**Task details:**
When counting, include every line of the data that holds "This", then state the total alone.

**Exercise data:**
+++++
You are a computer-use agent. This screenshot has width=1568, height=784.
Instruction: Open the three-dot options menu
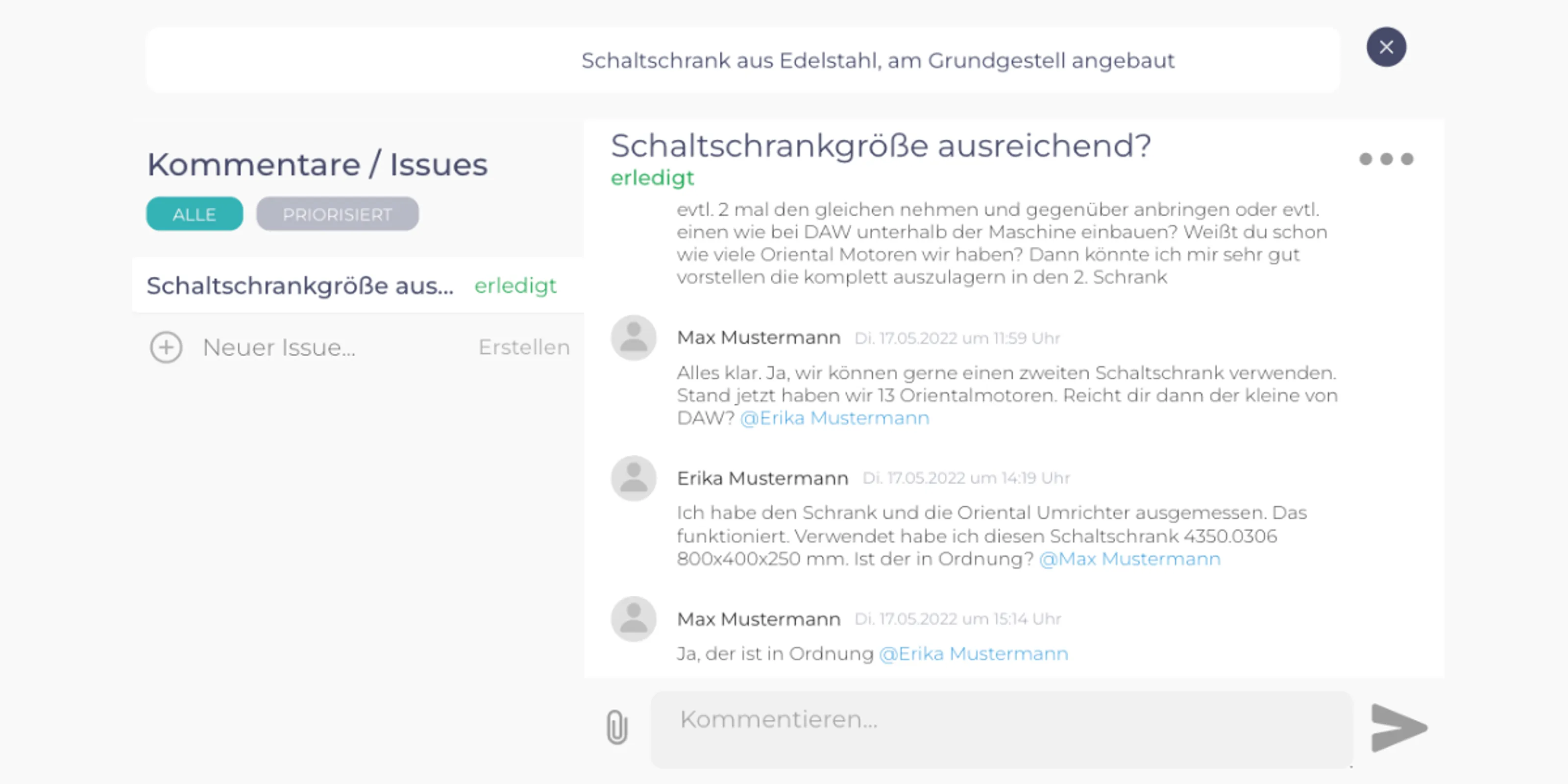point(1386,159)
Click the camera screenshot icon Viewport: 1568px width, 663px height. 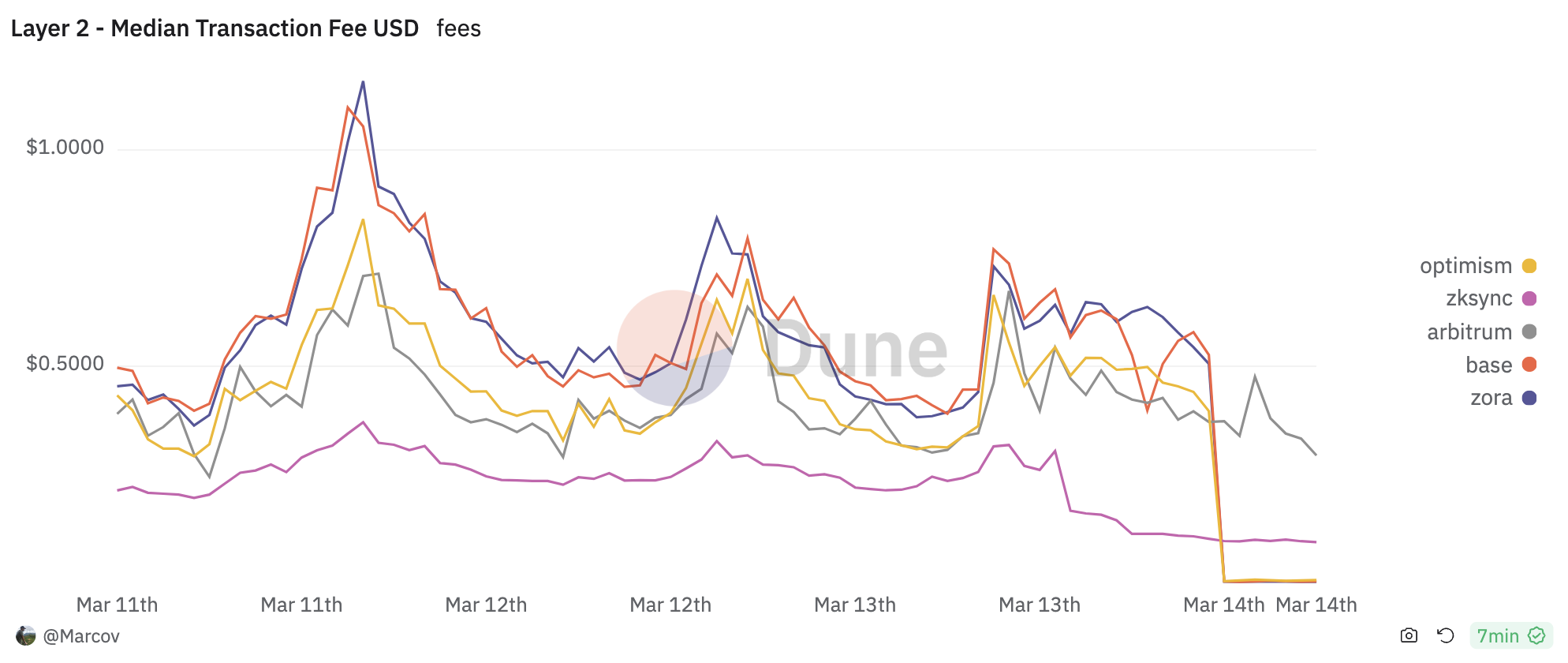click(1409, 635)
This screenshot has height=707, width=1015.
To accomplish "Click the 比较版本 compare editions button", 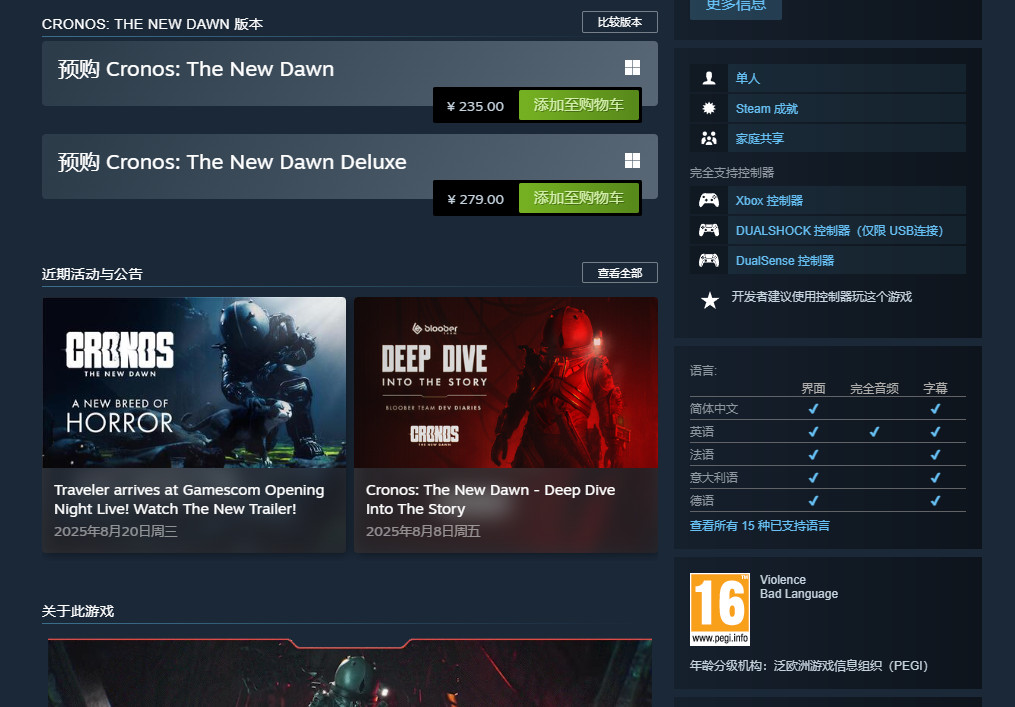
+++++
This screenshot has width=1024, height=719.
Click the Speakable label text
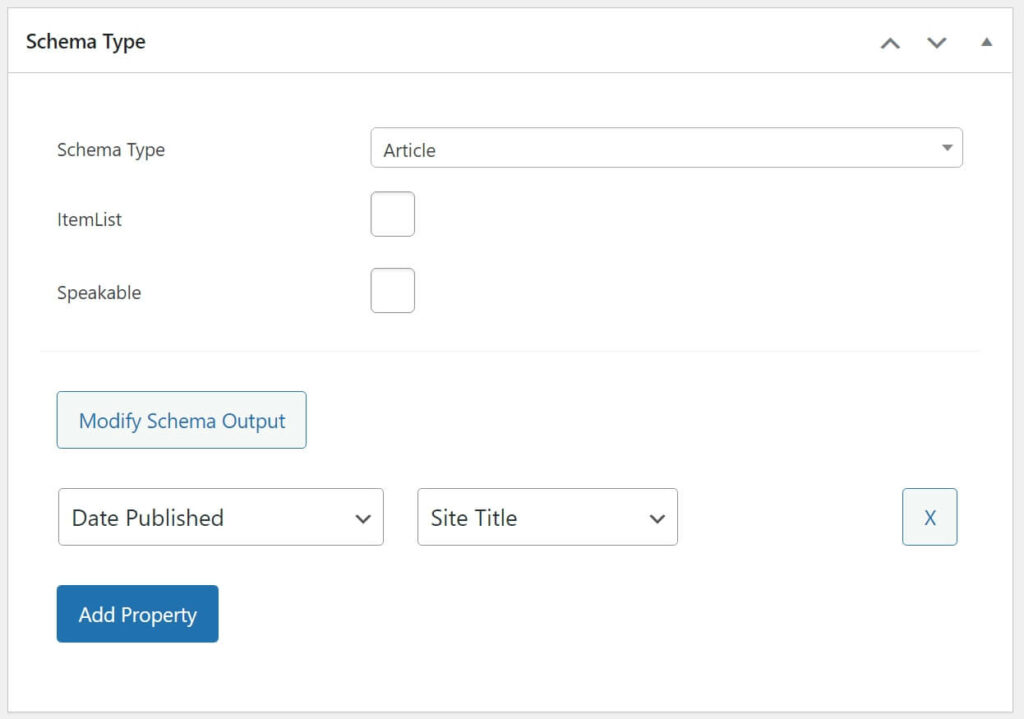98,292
+++++
**Completed task:**
3